In 1993, the city's central plaza, "Piața Libertății" (Liberty Square), was renamed "Piața Unirii" (Unification Square), to call to mind the 1918 Union of Transylvania with Romania. Funar changed the label of the statue of Matthias Corvinus from Matthias Rex Hungarorum (Matthias King of Hungarians) to just Matthias Rex. In September 1996, when Romania signed a friendship treaty with Hungary, Funar organized a funeral ceremony in the streets of Cluj-Napoca. In 1997, he hung a banner in front of the Hungarian Consulate in Cluj saying "This is the seat of the Hungarian spies in Romania". Many of Funar's changes were reversed under the mayorship of his successor, Emil Boc.

Between 1992 and 1993, Funar supported a large-scale Ponzi scheme run by Caritas, a company based in Cluj-Napoca. Funar helped Caritas build its credibility by renting space for it in the town hall, appearing with its owner in public and on television, and defending the company from attacks. Funar also gave Caritas space in the local newspaper to list winners' names (amounting to 44 pages in 1993) and lent the owner space at the local stadium to run his operations.

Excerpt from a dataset
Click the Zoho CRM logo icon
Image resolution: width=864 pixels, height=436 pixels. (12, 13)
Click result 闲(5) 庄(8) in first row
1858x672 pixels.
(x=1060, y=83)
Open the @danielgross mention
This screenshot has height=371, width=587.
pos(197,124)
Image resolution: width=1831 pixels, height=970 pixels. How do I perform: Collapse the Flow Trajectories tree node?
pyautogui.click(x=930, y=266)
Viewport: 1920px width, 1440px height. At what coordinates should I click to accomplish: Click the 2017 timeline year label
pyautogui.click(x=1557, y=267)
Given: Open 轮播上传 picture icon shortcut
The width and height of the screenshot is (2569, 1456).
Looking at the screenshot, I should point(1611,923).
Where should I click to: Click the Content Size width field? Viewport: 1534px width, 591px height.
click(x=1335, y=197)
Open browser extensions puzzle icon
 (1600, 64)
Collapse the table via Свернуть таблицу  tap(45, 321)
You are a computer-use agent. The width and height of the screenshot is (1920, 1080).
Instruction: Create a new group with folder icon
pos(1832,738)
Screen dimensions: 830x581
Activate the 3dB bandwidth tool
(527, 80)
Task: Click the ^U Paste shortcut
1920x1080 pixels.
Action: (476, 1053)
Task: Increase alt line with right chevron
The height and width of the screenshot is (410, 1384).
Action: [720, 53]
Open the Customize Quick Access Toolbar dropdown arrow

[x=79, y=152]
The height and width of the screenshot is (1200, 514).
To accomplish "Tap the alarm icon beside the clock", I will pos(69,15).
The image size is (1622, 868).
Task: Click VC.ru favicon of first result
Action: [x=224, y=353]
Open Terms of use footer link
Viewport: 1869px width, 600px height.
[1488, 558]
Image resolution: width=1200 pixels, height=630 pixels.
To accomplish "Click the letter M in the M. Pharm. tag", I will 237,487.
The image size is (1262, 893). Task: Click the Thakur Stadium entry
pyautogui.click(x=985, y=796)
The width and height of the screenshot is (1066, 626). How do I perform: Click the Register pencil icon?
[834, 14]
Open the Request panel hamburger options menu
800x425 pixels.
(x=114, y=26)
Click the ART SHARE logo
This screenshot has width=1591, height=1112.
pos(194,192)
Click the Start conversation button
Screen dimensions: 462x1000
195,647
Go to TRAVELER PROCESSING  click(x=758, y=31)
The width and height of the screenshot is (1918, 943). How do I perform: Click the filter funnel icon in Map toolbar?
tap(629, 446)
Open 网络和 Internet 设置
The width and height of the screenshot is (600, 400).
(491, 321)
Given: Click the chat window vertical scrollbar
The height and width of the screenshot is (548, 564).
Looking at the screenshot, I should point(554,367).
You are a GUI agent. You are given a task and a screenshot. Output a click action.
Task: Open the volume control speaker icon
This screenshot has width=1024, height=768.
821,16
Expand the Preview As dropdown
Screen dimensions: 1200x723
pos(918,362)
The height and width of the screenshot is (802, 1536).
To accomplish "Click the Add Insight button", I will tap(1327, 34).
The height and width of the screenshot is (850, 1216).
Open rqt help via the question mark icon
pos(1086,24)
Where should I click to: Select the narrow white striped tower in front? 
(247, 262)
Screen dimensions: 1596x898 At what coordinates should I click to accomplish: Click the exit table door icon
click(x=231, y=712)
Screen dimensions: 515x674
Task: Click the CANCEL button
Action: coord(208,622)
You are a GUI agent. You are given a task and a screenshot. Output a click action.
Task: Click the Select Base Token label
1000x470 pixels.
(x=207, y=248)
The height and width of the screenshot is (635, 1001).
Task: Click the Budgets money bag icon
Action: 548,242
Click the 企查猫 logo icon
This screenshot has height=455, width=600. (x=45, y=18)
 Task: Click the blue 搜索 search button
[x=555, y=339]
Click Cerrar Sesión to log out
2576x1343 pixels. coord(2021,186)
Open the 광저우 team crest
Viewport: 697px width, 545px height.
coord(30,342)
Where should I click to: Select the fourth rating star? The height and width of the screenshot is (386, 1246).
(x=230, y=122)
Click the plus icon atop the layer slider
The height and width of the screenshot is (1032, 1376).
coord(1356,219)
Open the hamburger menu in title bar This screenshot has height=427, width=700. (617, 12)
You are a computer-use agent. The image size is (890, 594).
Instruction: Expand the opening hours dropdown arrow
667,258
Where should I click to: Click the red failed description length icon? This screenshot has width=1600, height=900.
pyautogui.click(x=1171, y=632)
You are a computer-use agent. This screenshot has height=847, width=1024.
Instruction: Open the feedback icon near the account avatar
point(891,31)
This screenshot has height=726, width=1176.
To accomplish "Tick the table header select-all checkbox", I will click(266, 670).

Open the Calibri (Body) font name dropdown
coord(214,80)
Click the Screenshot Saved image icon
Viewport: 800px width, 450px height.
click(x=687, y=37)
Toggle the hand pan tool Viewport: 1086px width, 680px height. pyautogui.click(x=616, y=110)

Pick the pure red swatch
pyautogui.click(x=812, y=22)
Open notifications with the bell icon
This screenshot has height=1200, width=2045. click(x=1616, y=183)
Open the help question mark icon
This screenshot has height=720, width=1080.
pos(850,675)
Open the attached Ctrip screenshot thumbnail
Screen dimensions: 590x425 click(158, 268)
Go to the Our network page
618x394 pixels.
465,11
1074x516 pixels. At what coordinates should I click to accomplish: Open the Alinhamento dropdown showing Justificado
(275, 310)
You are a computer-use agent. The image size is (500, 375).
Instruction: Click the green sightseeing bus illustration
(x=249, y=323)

*Brief 1*: According to the passage on Funar's time in Cluj-Napoca, what new name was given to Piața Libertății in 1993?
*Brief 2*: Retype the stretch of the passage on Funar from "In 1993, the" through "successor, Emil Boc.".
*Brief 3*: Write what comes next in the passage on Funar's record in Cluj-Napoca, starting after its final sentence.

*Task output 1*: It was renamed Piața Unirii (Unification Square).

*Task output 2*:
In 1993, the city's central plaza, "Piața Libertății" (Liberty Square), was renamed "Piața Unirii" (Unification Square), to call to mind the 1918 Union of Transylvania with Romania. Funar changed the label of the statue of Matthias Corvinus from Matthias Rex Hungarorum (Matthias King of Hungarians) to just Matthias Rex. In September 1996, when Romania signed a friendship treaty with Hungary, Funar organized a funeral ceremony in the streets of Cluj-Napoca. In 1997, he hung a banner in front of the Hungarian Consulate in Cluj saying "This is the seat of the Hungarian spies in Romania". Many of Funar's changes were reversed under the mayorship of his successor, Emil Boc.

*Task output 3*:
Recently, Funar extended his xenophobic views to the Jewish minority, making unfounded statements: "The World's Jewish Government wants to move Israel into Romanian borders and is trying to exterminate Romanian people by using food additives" or "There are already more than 2 million Jews in Romania working for its destruction". He also claims that the theory of relativity was developed by the Romanian poet Mihai Eminescu and subsequently stolen by Albert Einstein (described by Funar as a "retarded individual").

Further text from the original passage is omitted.